▶ **Your goal**:
Please print the entries exactly, omitting each image.

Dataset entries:
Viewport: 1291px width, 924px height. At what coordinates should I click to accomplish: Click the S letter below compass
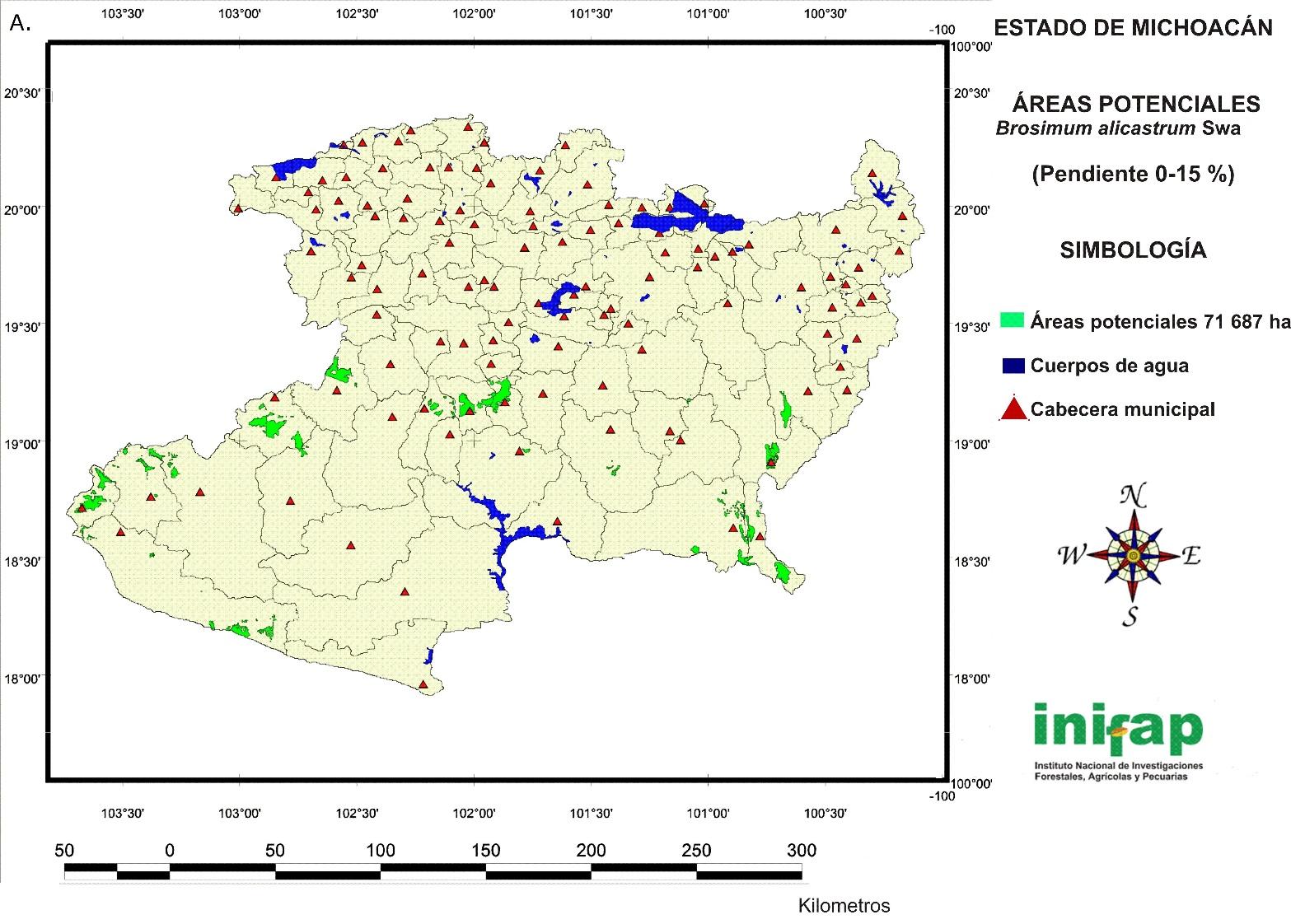[x=1130, y=616]
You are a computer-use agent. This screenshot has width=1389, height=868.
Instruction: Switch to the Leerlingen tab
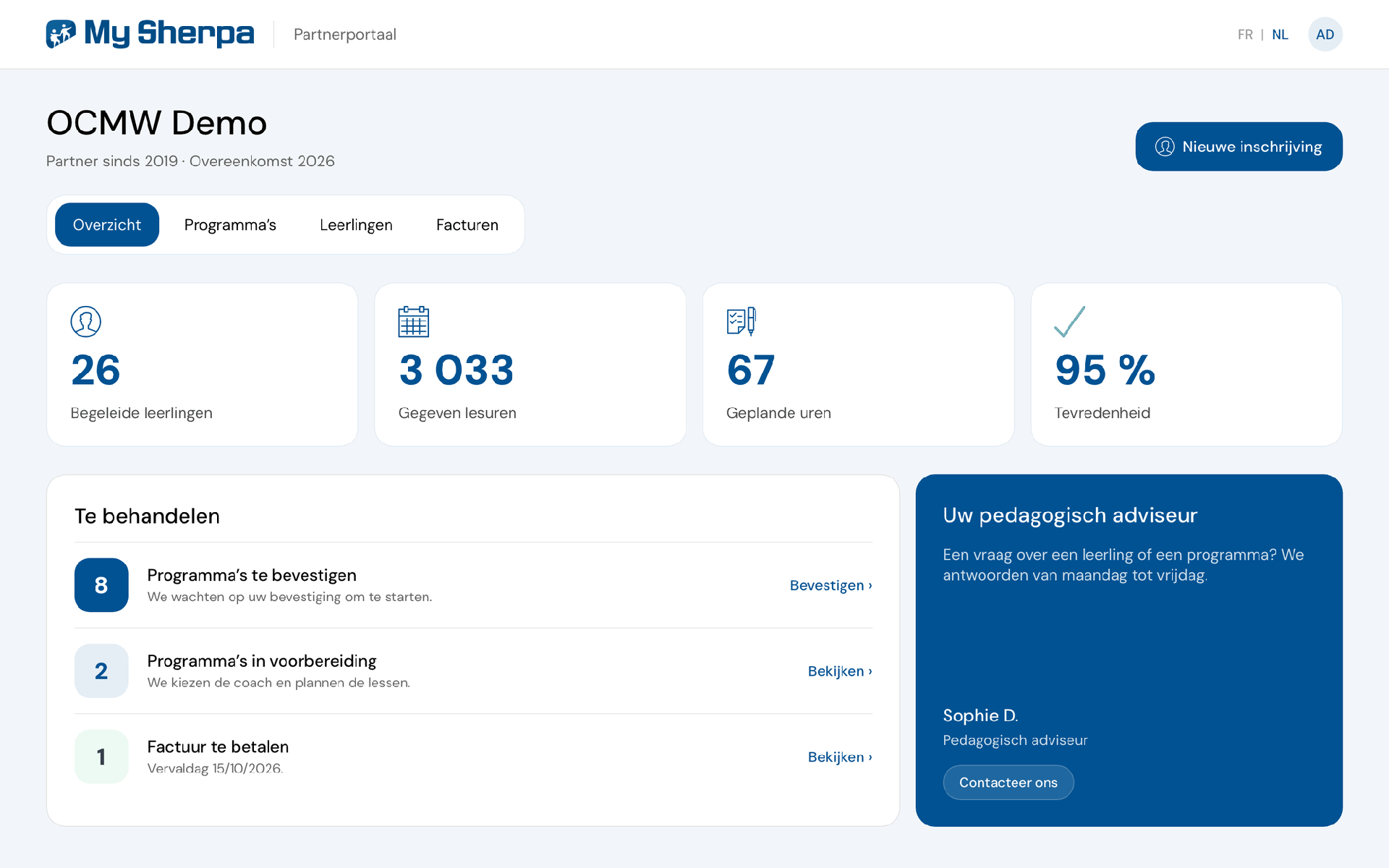[356, 225]
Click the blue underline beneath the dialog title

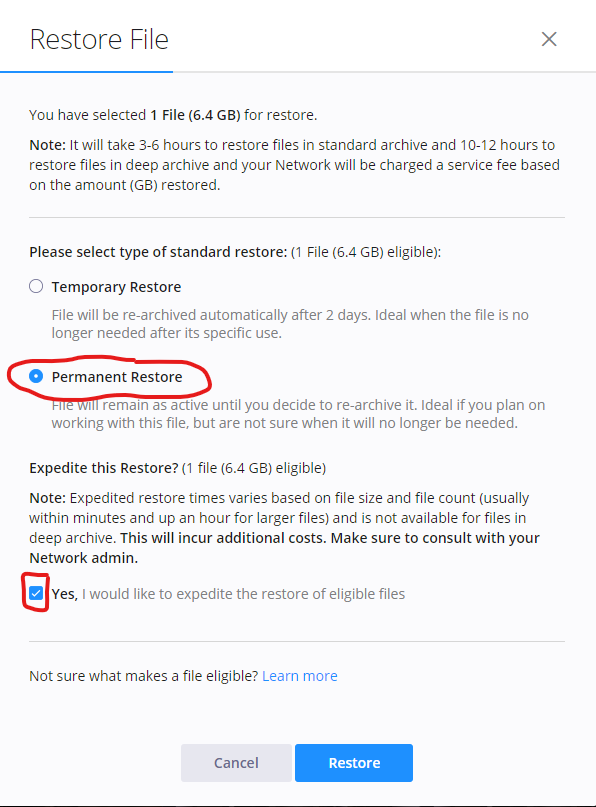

▶ **Output of the exercise**:
Viewport: 1291px width, 924px height. At what coordinates should I click to accomplish: Click the S letter below compass
[x=1130, y=616]
You are a computer-use agent. This screenshot has width=1389, height=868.
Instruction: Switch to the Leerlingen tab
[356, 225]
Click the blue underline beneath the dialog title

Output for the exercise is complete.